THE PATH FORWARD FOR INDIAN LEGAL REFORM
To resolve this growing legal mess surrounding digital assets, India must move away from temporary fixes and introduce comprehensive legislative reforms. The most urgent requirement is a formal amendment to the Indian Succession Act of 1925 to clearly include digital assets under the legal definition of inheritable property. The law must explicitly state that monetized online accounts, websites, domain portfolios and digital tokens form a part of a person’s estate and can be legally distributed to their heirs, regardless of any restrictive non-transferability clauses buried inside a tech platform’s terms of service.
Second, India needs to modernize its rules regarding how wills are made. The Indian legislature should amend Schedule 1 of the Information Technology Act of 2000 to remove the absolute ban on digital wills. Allowing people to create secure, digitally signed wills, perhaps backed by secure video recordings or blockchain validation, would make estate planning much easier for creators who hold vast online portfolios. This reform must also allow individuals to formally appoint a specialised digital executor, a person given the specific legal power and technical authority to handle digital accounts, bypass encryption keys, manage online business earnings and close down profiles according to the deceased person’s wishes.
Finally, India should introduce a unified, standalone piece of digital legacy legislation, similar to the American RUFADAA model. This new law should assert the supremacy of public succession rights over private corporate contracts, preventing global tech companies from locking families out of economically valuable digital properties.
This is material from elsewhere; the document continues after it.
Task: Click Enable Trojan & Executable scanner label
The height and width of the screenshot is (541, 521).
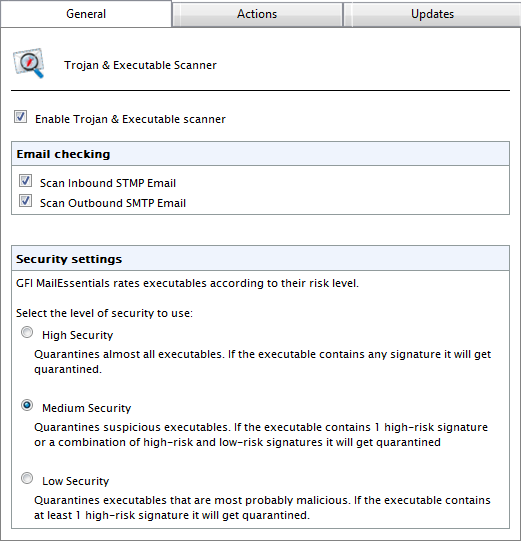Action: [130, 119]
The statute should mandate all internet intermediaries operating within Indian jurisdiction to provide straightforward, standard operational pathways for legal heirs to submit death certificates and claim financial or commercial accounts. By taking these steps, India can bridge its legal gaps, protect the hard-earned wealth of its online creators and provide clarity to families navigating the complex world of digital grief and inheritance.
CONCLUSION
The shift from tangible wealth to complex digital estates has exposed deep cracks in India’s legal architecture. For nearly a century, succession laws functioned under the reliable assumption that property was physical, static and easily controlled by local courts. Today, the rise of high-value digital properties has completely shattered this old framework. By remaining silent on electronic estates, current Indian laws have accidently handed immense control over to global technology platforms, leaving families and legal heirs dependent on rigid, private terms of service contracts that often prioritize corporate privacy over family inheritance rights.
Fixing this legal vacuum requires a deliberate effort from lawmakers and judges to modernize the country’s statutory framework. India must expand its legal definition of property, allow the creation of secure digital wills and establish clear default rules that protect both a person’s financial wealth and their post-mortem privacy. As the digital economy grows and more citizens build their lives and businesses online, updating inheritance laws is no longer a futuristic luxury. It is an immediate economic necessity to ensure that a person’s digital creations, hard work and financial assets can be safely and smoothly passed down to the people they love.